Le Songe d’un crépuscule d'automne ne semble pas moins propre à fournir, sinon la matière d'un drame en prose, du moins l'action passionnée de quelque belle pièce en vers, — ou d'un dramatique livret d'opéra.

La dogaresse Gradeniga a empoisonné son vieux mari par amour pour un jeune homme. Longtemps elle a cru que sa maturité superbe fixerait ce jeune amant qui a connu, par elle, tout ce que peut donner la femme en qui s'unissent l'expérience de la passion et l'ardeur du sentiment. Mais l'adolescent qu'elle adore a tourné ses yeux d'un autre côté. Avec tous les hommes de Venise, il est fou de la jeune courtisane Pantea, en qui le désir semble s'être" incarné sous forme de beauté, et il rêve d'être vu sous les pieds de cette victorieuse, le jour où elle passera au milieu des ovations, dans un décor d'apothéose.
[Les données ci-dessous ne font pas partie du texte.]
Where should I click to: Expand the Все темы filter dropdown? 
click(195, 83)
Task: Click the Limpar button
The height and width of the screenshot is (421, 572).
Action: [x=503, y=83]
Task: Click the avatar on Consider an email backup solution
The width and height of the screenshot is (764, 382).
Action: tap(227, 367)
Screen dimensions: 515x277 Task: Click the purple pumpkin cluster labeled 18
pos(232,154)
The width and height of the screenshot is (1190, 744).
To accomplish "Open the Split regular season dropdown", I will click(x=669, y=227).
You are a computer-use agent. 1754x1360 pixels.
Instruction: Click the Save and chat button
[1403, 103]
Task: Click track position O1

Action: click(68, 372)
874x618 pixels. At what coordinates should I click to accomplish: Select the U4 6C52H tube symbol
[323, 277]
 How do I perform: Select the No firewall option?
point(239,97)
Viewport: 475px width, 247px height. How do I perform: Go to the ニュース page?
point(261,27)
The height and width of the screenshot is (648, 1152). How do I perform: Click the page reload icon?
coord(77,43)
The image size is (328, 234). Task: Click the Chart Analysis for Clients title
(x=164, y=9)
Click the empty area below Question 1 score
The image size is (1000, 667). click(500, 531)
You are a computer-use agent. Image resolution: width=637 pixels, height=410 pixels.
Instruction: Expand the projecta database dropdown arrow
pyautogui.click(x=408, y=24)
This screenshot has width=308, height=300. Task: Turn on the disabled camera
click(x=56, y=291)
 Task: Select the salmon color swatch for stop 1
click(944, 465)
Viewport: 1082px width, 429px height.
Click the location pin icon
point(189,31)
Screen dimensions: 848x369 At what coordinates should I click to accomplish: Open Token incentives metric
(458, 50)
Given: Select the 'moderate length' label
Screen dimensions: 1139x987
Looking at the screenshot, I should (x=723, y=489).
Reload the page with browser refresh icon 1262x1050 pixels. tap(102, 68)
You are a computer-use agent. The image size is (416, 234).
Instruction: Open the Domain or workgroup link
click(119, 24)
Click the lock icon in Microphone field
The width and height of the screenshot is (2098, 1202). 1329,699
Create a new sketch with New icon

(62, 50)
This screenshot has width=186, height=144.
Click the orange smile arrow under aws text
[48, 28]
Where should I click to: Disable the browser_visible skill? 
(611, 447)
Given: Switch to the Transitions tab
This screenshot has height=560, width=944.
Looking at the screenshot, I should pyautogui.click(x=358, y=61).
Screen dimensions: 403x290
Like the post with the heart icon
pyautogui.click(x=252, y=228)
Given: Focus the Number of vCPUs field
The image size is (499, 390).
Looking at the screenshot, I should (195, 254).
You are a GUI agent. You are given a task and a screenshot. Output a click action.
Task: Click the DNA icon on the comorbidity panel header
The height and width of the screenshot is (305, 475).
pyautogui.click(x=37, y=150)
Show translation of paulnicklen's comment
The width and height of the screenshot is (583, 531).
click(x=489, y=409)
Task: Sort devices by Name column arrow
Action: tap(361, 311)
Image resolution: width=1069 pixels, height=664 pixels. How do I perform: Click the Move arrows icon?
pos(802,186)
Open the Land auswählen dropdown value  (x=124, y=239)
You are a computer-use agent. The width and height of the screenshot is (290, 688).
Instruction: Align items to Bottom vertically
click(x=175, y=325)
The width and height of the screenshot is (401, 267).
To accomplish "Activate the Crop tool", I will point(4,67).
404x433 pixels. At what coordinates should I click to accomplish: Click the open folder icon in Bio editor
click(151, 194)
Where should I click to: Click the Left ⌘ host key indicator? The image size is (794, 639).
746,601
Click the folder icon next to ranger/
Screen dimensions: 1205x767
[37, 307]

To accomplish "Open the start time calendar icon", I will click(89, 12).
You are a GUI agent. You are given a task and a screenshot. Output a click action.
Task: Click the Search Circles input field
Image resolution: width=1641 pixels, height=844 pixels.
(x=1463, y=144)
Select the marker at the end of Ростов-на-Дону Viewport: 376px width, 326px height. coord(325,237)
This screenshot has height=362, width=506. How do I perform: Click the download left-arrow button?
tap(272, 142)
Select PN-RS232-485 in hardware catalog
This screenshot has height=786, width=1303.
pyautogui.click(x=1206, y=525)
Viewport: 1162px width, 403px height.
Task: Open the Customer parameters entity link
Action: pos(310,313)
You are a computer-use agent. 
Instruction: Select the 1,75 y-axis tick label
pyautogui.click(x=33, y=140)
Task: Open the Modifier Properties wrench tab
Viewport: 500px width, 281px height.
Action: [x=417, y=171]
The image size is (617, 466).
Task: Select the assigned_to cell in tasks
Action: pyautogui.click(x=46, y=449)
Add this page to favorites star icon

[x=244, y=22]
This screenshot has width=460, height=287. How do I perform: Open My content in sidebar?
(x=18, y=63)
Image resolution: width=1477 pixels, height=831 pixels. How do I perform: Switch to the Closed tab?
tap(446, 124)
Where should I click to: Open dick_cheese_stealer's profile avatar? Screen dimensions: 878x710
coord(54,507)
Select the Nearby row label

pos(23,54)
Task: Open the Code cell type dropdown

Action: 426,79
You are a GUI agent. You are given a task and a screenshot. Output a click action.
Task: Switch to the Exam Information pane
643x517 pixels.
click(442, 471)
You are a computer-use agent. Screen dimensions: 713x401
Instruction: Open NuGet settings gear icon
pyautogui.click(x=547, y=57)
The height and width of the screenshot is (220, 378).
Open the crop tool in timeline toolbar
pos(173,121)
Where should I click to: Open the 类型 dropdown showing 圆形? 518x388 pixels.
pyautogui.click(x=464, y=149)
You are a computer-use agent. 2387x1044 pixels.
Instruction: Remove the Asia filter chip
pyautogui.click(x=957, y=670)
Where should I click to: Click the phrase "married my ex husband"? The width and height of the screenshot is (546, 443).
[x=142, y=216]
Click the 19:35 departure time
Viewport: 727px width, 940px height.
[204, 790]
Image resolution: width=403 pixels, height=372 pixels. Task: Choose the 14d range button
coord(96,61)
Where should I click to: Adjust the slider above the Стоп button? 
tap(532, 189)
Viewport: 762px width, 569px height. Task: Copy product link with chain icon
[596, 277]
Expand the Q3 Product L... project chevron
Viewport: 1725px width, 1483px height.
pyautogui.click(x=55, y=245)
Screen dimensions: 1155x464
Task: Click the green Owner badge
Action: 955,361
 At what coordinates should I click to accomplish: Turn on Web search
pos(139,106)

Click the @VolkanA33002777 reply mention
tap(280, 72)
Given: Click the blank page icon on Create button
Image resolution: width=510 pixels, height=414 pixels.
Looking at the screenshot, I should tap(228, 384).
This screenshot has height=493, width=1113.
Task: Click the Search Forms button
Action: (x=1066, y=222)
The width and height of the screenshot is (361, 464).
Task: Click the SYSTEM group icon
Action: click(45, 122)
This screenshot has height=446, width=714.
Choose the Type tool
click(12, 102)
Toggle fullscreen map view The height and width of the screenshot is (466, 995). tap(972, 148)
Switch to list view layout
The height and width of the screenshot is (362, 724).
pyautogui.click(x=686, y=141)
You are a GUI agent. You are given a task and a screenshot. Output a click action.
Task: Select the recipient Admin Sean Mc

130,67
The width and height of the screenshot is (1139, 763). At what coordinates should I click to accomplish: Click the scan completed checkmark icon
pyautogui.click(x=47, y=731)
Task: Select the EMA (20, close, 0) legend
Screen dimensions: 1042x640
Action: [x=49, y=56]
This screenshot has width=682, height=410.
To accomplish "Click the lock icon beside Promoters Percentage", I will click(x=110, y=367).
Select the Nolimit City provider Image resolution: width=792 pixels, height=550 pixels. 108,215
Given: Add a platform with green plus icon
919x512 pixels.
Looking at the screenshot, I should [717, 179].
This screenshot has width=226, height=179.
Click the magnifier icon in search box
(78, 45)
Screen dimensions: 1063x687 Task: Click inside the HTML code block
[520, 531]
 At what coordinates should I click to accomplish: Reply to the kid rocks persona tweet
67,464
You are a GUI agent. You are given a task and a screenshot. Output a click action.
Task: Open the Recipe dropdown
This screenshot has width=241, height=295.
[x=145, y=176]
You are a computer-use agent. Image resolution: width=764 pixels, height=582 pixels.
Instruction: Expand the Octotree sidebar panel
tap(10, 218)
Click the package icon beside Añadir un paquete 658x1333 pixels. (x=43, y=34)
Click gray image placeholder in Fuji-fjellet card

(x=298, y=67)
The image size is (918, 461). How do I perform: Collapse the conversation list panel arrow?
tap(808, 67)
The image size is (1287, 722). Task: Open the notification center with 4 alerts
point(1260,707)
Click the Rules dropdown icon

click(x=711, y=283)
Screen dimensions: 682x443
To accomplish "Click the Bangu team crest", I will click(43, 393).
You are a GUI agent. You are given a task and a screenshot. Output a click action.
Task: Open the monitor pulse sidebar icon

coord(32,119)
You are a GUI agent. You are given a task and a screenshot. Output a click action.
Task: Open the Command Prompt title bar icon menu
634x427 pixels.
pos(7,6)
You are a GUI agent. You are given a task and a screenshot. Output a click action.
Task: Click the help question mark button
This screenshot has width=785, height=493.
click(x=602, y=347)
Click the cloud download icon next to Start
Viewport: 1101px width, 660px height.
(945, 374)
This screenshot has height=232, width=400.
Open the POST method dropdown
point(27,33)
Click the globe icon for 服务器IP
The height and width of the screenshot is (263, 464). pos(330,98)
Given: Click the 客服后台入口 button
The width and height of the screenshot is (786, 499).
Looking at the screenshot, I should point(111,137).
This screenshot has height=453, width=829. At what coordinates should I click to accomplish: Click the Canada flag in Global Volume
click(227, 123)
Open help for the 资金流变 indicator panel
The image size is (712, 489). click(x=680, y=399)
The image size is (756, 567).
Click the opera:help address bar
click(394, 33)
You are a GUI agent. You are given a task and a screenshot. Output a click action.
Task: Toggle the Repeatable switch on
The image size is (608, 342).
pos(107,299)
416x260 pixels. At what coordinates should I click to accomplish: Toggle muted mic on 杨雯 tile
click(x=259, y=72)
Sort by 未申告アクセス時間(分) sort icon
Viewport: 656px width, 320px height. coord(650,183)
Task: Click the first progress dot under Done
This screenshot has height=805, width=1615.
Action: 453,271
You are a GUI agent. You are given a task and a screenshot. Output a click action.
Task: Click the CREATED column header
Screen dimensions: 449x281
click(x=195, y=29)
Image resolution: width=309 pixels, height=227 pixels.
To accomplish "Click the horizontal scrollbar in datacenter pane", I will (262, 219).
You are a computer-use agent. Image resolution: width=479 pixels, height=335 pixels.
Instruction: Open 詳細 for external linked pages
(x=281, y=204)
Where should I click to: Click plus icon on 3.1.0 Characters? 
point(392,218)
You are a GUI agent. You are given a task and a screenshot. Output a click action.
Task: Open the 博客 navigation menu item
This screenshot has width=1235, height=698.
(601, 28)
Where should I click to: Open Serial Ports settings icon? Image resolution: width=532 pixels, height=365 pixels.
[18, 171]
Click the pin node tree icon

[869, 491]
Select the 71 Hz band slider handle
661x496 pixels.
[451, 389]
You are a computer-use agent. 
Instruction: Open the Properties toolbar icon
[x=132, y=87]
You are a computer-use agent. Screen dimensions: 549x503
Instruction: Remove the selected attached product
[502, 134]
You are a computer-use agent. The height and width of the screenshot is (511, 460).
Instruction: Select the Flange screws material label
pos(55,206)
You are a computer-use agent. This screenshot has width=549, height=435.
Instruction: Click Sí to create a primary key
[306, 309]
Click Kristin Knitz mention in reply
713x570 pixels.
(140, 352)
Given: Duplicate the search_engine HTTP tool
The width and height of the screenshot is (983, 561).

Alors Gradeniga veut que Pantea meure. Elle envoie ses suivantes épier la courtisane. Elle s’est fait apporter de ses cheveux. Elle a appelé à elle les plus savantes nécromanciennes. Au moment le plus glorieux du triomphe de la belle fille, le feu, déchaîné par les magies de sa rivale, prend sur le vaisseau où elle se promène. Mais la vengeance de Gradeniga dépasse son espoir ; car ce n'est pas seulement la courtisane, qui disparaît dans l'incendie, le jeune amant y trouve sa fin avec elle, et Gradeniga, impuissante à arrêter le mal qu'elle a voulu, assiste à cette mort comme une criminelle épouvantée de son œuvre.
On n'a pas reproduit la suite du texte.